The Starhawk came to rest, and Allyn sagged back against her seat, her vision slowly swimming back to normal after the brutal seven-G decel. Magnetic grapnels unfolded from the overhead, moving her forward and out of the way of the next incoming Starhawk, thirty seconds behind her. They moved her to one of a dozen deck hatches covered over by the liquid-looking black of an atmospheric nanoseal, lowering her smoothly through the clinging seal and into the air and light of the fighter recovery deck. The grapnels deposited her atop an elevator column and released; the column began sinking into the deck, lowering her to the fifty-meter radius level. As she descended, the hab’s spin gravity steadily rose from fifteen hundredths of a G to a more respectable one-quarter gravity.
By the time the elevator column sank into the deck and the cockpit of her fighter melted open around her, Tucker had already trapped and was beginning her descent to the recovery deck, while Collins was in the last ten seconds of her approach.
And Spaas was inbound on final, thirty seconds behind her.
Allyn climbed out of the cockpit and down to the deck, her knees unsteady after seven Gs. “Welcome home, Commander!” a crew chief told her. She nodded and walked aft, unsealing her bubble helmet and tucking it beneath her arm.

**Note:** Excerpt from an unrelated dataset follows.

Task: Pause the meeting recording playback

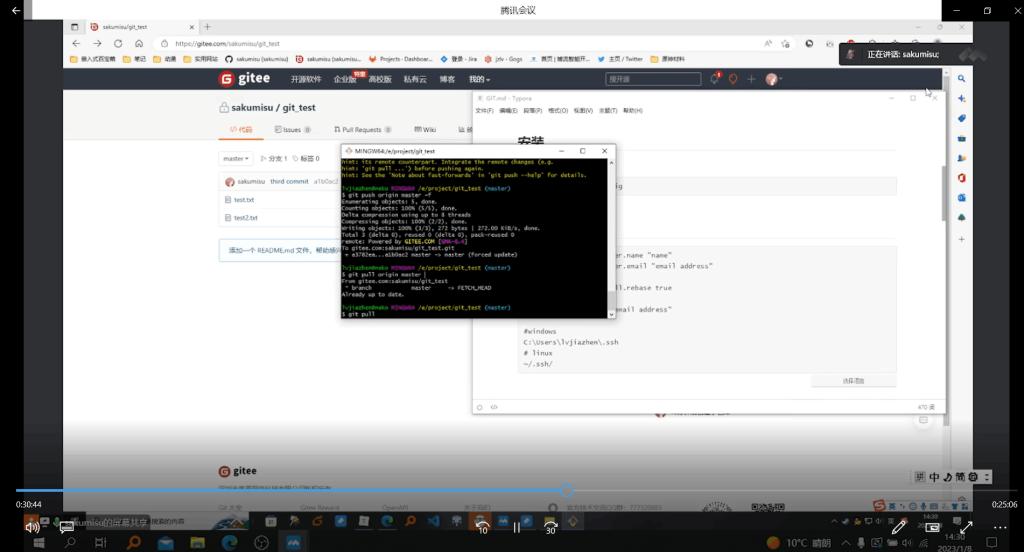Action: coord(516,527)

An enormous repeater viewall filled much of the aft bulkhead of the recovery deck, large enough to be seen from any part of the cavernous compartment. It showed a camera view looking aft from inside the landing bay, the wide entrance curving upward slightly in a gentle smile, the aft end of the carrier extending back into space from overhead, the stars beyond gently swinging in a slow circle around the carrier’s vanishing point as the hab module continued to rotate. Numbers at the top left of the screen, in green, showed Collins’ approach velocity-282 mps. A second number counted down the seconds to trap: six…five…four…
And then Collins’ gravfighter was there, appearing out of the night as if by magic, hurtling through the landing deck’s maw and slowing abruptly as it entered the compartment’s tangleweb field. The fighter vanished off the side of the screen almost immediately, but a green light winked on above the viewall, signaling a successful trap.

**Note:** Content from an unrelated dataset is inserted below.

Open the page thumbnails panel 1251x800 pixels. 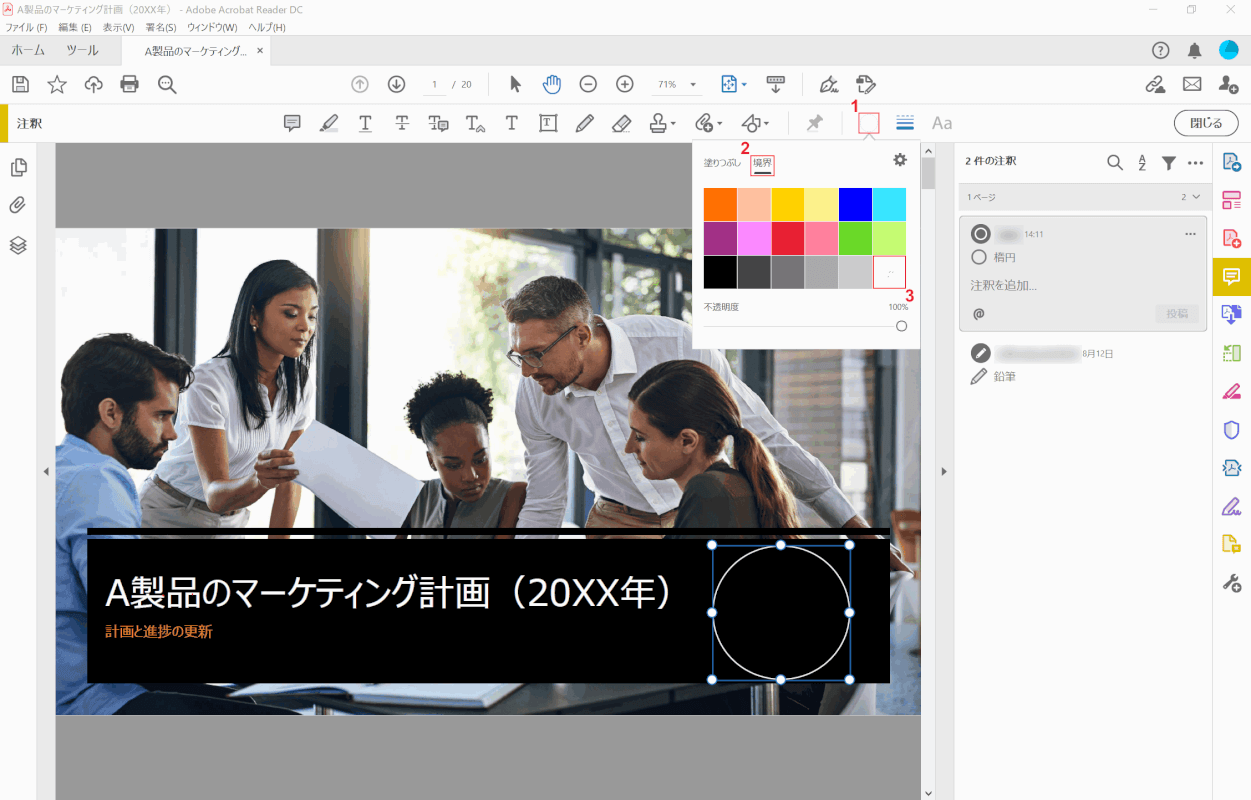tap(18, 167)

Thirty seconds more to Spaas’ arrival.
She could hear the voice of America’s LSO-AI, a machine intelligence tasked with coordinating incoming fighters with the moving landing deck. LSO was an ancient term going back to the era of seaborne aircraft carriers four centuries before-an acronym for landing signals officer. The job was no longer held by humans; machines were far faster and more precise. Since the LSO-AI was actually handling the incoming gravfighter’s controls, the voice was for the benefit of human observers.
“Vector left…vector left…stabilize…vector left…”
The “vector left” was the LSO attempting to fire the fighter’s starboard thrusters, to match its incoming vector with the seven-meter-per-second rotation of the landing bay. The numerals on the screen were red, showing an approach velocity of 348 mps, too fast, too fast, as the countdown dwindled from seven…to six…
“Gravfighter outside safe approach parameters,” the LSO announced, the voice cold and unemotional. The green light above the opening flashed red.
Allyn’s heart was pounding. Oh, God, no…
“Abort,” the LSO voice continued, impassive, “abort…abort…”
Spaas’ Starhawk appeared, but too far to the left, much too far to the left, and coming in too fast. His ship was dead; he couldn’t abort, couldn’t fire a ventral singularity to warp his course into a vector that would miss the rotating landing bay and the underside of America’s huge cap beyond.
The incoming fighter almost made it….
Spaas’ gravfighter clipped the trailing edge of the entranceway. Sparks erupted, and then the Starhawk’s starboard side disintegrated in peeling, fragmenting metal. The port side flipped into an out-of-control tumble, vanishing off the right side of the screen. The light above the bay flashed red.